Shares of Opendoor Technologies (NASDAQ:OPEN) dropped 16.4% in July, according to data from S&P Global Market Intelligence. There wasn’t much in the way of business-specific news driving the sell-off, but macroeconomic concerns prompted a significant pullback for the company’s stock price.
While the Nasdaq Composite index closed out the month up roughly 1.2%, these gains were largely powered by large-cap tech names including Apple, Alphabet, and Microsoft. Smaller, growth-dependent tech stocks generally had a tougher time, and Opendoor Technologies stock lost some ground in conjunction with market trends in the month.
July was a month of volatile trading for many small- and mid-cap tech stocks. Concerns related to faster-than-anticipated inflation and a surge of new confirmed coronavirus cases prompted investors to seek out stocks with lower risk profiles. Data released by the U.S. Census Bureau near the end of the month also indicated that the housing boom may have started to wane, with news that sales of newly built homes had dropped in June.
Opendoor Technologies stock has continued to lose ground early in August’s trading.
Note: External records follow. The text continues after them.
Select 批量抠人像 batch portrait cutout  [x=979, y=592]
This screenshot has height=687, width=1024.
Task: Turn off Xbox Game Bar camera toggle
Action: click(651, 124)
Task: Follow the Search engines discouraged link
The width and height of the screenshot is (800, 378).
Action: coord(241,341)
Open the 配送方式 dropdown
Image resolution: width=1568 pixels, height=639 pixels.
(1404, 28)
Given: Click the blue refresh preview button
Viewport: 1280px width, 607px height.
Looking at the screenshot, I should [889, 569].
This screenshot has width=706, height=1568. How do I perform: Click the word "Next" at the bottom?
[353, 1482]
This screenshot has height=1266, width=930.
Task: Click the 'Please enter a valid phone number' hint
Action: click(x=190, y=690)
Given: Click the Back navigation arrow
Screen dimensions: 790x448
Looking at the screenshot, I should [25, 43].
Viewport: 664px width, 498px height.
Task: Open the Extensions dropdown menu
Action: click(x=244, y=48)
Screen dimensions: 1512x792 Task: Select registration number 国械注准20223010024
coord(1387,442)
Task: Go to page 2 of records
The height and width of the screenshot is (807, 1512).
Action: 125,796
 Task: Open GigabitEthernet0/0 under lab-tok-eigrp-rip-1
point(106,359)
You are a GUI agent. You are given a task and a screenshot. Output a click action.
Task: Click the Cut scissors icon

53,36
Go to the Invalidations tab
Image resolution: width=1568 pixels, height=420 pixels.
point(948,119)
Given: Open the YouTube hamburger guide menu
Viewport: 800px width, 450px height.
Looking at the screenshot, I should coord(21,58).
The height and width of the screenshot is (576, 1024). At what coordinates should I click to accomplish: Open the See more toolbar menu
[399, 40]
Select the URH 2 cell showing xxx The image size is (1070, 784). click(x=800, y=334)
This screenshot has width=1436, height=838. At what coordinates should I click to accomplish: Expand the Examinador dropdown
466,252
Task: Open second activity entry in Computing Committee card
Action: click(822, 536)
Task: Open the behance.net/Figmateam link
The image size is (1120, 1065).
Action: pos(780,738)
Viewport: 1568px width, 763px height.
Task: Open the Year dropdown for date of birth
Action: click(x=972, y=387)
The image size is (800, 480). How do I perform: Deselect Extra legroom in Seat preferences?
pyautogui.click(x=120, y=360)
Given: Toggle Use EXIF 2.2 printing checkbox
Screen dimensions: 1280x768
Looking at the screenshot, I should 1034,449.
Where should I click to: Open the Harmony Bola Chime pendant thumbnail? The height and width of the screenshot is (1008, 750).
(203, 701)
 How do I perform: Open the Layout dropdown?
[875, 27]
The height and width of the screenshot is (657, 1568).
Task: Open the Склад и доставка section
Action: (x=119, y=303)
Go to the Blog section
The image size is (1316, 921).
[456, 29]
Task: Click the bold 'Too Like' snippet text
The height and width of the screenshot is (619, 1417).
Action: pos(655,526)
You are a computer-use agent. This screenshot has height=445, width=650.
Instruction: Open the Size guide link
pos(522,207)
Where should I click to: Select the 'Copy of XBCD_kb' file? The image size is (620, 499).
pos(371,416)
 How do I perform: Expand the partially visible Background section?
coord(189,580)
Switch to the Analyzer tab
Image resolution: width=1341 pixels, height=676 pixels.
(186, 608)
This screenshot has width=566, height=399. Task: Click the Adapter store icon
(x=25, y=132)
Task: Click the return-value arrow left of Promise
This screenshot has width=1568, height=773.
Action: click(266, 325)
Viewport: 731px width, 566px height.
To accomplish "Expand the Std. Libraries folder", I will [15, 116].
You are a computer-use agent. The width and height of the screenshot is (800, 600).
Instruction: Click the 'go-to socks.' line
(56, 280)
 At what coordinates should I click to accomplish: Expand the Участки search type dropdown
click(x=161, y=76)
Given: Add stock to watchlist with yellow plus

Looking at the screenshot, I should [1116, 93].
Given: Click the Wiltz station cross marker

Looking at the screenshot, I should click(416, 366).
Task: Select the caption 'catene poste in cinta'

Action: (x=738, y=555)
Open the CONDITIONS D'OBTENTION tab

The company’s share price is down 2.8% in the month so far.
Opendoor Technologies is scheduled to publish its second-quarter results after the market closes on Aug. 11. The company is guiding for sales to come in between $1.025 billion and $1.075 billion, it expects its adjusted earnings before interest, taxes, depreciation, and amortization, or EBITDA, to be between a loss of $5 million and a gain of $5 million. Opendoor has a market capitalization of roughly $8.3 billion and is valued at approximately 1.5 times this year’s expected sales.
For a company that was posting impressive growth prior to the pandemic and is currently demonstrating impressive rebound momentum, that price-to-sales ratio looks pretty low. The kicker is that there’s still some doubt about whether the business will be able to shift into delivering consistent profits.
Opendoor’s service allows homeowners to quickly and easily sell their properties, and this convenient, digital-focused offering could still have a huge runway for growth. However, profitability has been weak despite the strong housing market, and it’s not clear whether the company has a lasting moat. Investors should approach Opendoor with the understanding that the stock has big upside, but it’s not necessarily as cheap as it appears at first glance.